Best Ready-Made Chicken Noodle, Minestrone, and Lentil Soups

In general, chicken noodle, minestrone, and lentil soups can be good for you, although the sodium content may be a concern (more on that later). The soups in our tests were fairly low in calories (about 100 to 200 per cup) and saturated fat (about 1 to 4 grams per cup); saturated fat is linked to heart disease.

Just keep your eye on serving size: It’s pretty easy to eat the entire can or container, says Angela Odoms-Young, PhD, an associate professor and nutrition researcher at Cornell University. If you do, you’ll need to multiply the amount of sodium and other nutrients.

You may wonder about the quality of prepackaged soups. We found that most were made with whole-food ingredients and contained few, if any, additives. Almost half had no gums, modified food starch (a thickener), emulsifiers, or so-called “natural” flavors (which may be extracted in a lab using synthetic solvents). Several others had just one or two additives. “While these additives are not necessarily harmful, it’s not hard to find packaged soups with fewer or none,” Keating says.

Soups typically aren’t protein powerhouses, but they can contribute a decent amount. “Even though most people get enough protein in their diets without really trying, protein does help you feel full, so it’s good to have some at every meal and snack,” Keating says. Close to half the soups we tested had 7 to 9 grams of protein per cup, about what’s in a large egg. Just be mindful of protein claims. For instance, Healthy Choice Chicken Noodle boasts 13 grams of protein on the label. But look closely at the smaller type and you’ll see that’s for the whole can, not a single serving.

Soup can also give you a respectable fiber fix, especially when it contains legumes. Fiber promotes satiety, keeps your digestive system running smoothly, and may help lower cholesterol. The recommended daily value for fiber is 28 grams. About half of the minestrone and almost all the lentil soups we tested offer at least 4 grams in a single cup.

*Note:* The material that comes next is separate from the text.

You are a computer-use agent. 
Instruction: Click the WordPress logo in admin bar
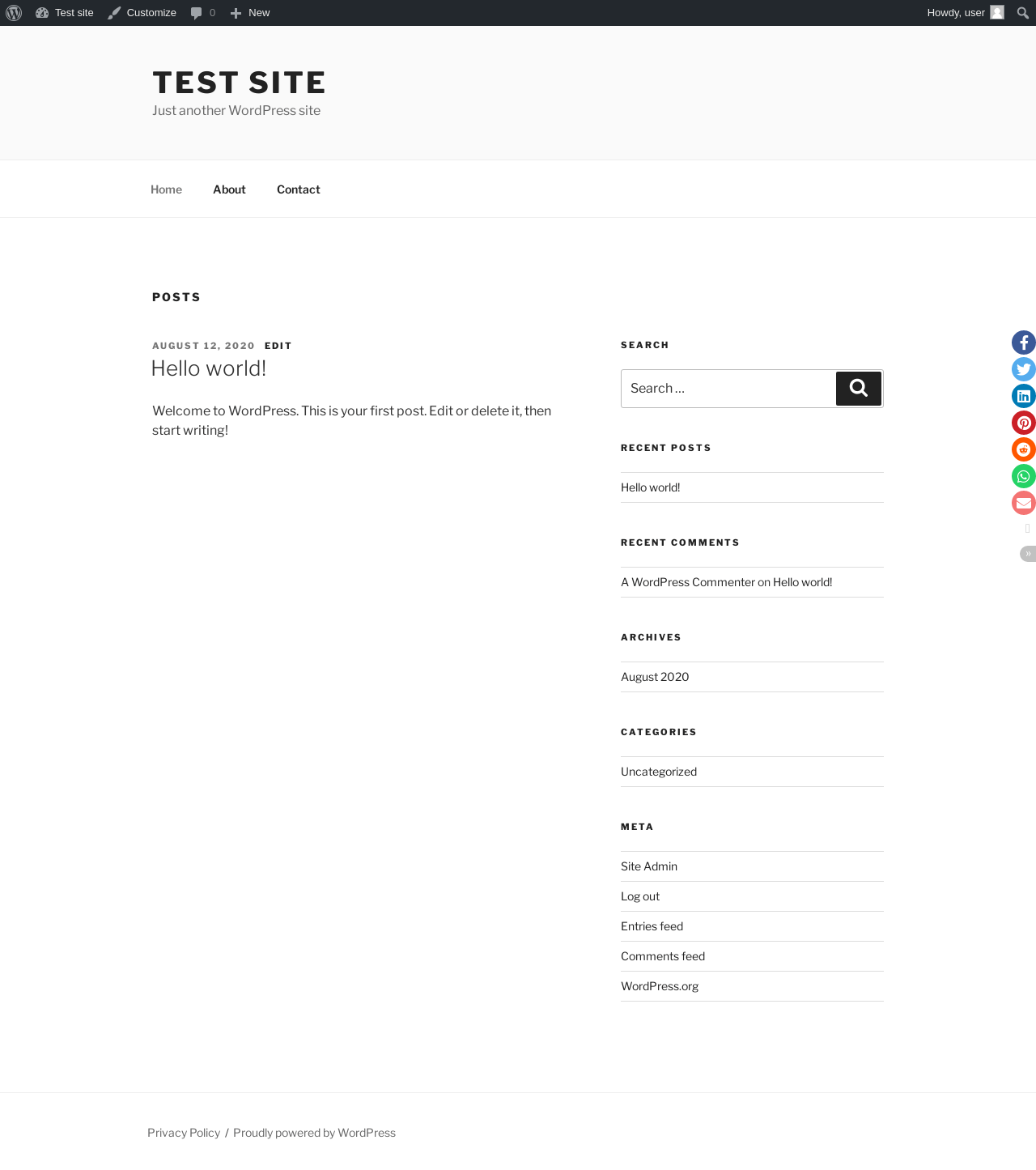tap(14, 13)
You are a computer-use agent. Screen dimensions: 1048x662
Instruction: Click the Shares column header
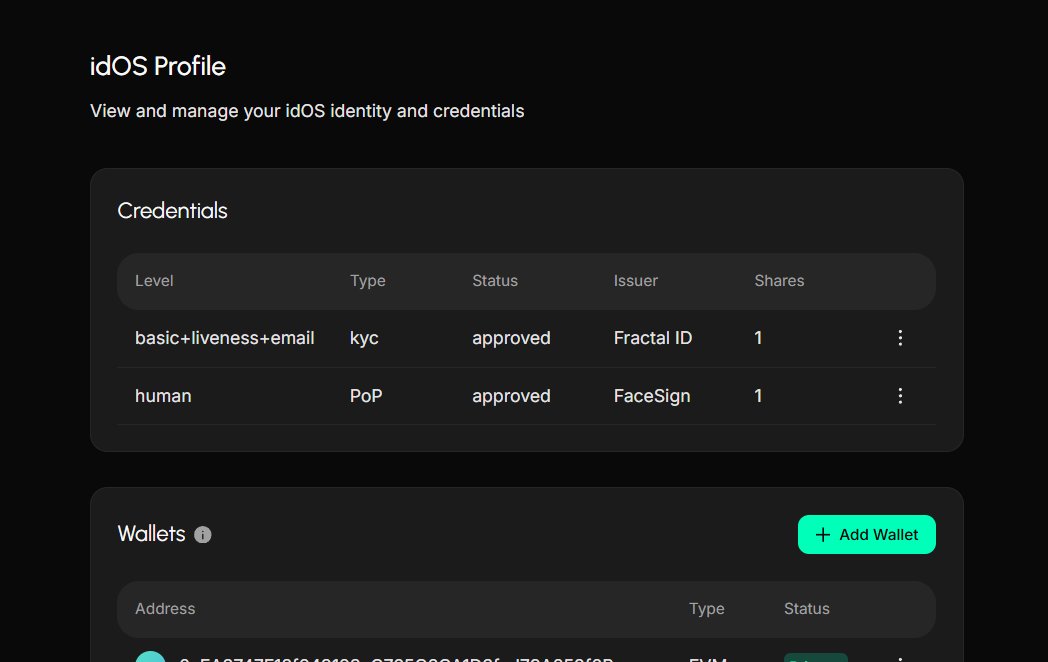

Chicken soup gets a lot of buzz as a cold and flu remedy. A study in the journal Chest found that chicken and vegetable soup had anti-inflammatory effects in a lab setting, and reducing inflammation may help control some symptoms. But any soup is hydrating, which is important when you’re ill, and the hot liquid and steam may be useful in thinning mucus and opening up swollen airways. Plus, vegetable-based soups can deliver nutrients that support a healthy immune system. For instance, carrots, spinach, and winter squash are rich in vitamin A, while broccoli, potatoes, and tomatoes contain vitamin C.